Development and application of an enzymatic and cell flotation treatment for the recovery of viable microbial cells from environmental matrices such as anaerobic sludge.

Efficient dissociation of microorganisms from their aggregate matrix is required to study the microorganisms without interaction with their native environment (e.g., biofilms, flocs, granules, etc.) and to assess their community composition through the application of molecular or microscopy techniques. To this end, we combined enzymatic treatments and a cell extraction by density gradient to efficiently recover anaerobic microorganisms from urban wastewater treatment plant sludge. The enzymes employed (amylase, cellulase, DNase, and pectinase) as a pretreatment softly disintegrated the extrapolymeric substances (EPS) interlocked with the microorganisms.
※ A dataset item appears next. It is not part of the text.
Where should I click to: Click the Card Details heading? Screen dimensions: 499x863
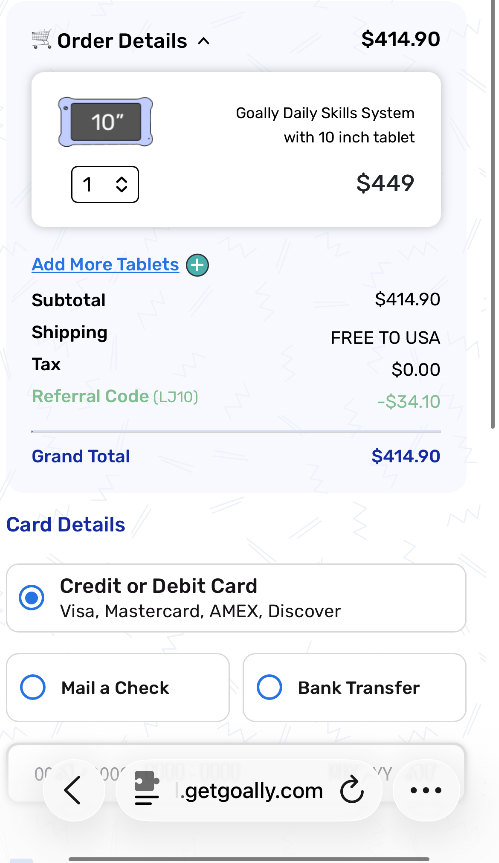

The potential damaging effects of the applied procedure on bacterial and archaeal communities were assessed by studying the variations in density (using quantitative PCR), diversity (using capillary electrophoresis single-strand conformation polymorphism fingerprinting [CE-SSCP]), and activity (using a standard anaerobic activity test) of the extracted microorganisms. The protocol preserved the general capacity of the microbial community to produce methane under anaerobic conditions and its diversity; particularly the archaeal community was not affected in terms of either density or structure. This cell extraction procedure from the matrix materials offers interesting perspectives for metabolic, microscopic, and molecular assays of microbial communities present in complex matrices constituted by bioaggregates or biofilms.